╔══
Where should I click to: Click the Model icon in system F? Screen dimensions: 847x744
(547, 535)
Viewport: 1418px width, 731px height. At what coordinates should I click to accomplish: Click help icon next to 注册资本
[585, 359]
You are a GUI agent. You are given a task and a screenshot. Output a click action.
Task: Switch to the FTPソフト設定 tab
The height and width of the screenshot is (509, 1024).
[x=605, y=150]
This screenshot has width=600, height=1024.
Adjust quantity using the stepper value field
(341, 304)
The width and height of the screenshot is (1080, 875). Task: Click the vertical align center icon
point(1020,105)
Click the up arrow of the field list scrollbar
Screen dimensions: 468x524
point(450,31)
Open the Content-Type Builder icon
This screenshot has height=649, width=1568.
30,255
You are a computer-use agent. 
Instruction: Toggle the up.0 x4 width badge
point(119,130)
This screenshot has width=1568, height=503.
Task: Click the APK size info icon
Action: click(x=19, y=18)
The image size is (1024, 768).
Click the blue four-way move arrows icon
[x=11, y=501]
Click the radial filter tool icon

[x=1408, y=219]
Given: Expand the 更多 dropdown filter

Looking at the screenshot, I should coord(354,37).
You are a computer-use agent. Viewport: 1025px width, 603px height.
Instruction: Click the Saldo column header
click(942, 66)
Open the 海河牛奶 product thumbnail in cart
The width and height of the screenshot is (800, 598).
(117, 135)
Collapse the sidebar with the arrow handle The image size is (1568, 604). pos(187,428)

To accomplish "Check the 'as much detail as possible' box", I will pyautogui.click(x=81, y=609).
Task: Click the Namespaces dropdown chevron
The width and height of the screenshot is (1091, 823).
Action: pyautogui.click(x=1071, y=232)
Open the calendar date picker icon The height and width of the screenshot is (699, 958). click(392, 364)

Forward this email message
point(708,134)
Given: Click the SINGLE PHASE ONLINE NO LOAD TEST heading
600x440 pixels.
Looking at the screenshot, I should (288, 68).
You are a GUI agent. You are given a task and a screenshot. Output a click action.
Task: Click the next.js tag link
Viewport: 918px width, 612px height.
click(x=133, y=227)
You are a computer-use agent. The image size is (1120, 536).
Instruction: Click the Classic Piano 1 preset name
╚══
> **Exercise goal**:
Pick out every line above that contains the word "Open" and copy it.

> **Answer to this problem**:
Open the Content-Type Builder icon
Open the 海河牛奶 product thumbnail in cart
Open the calendar date picker icon The height and width of the screenshot is (699, 958). click(392, 364)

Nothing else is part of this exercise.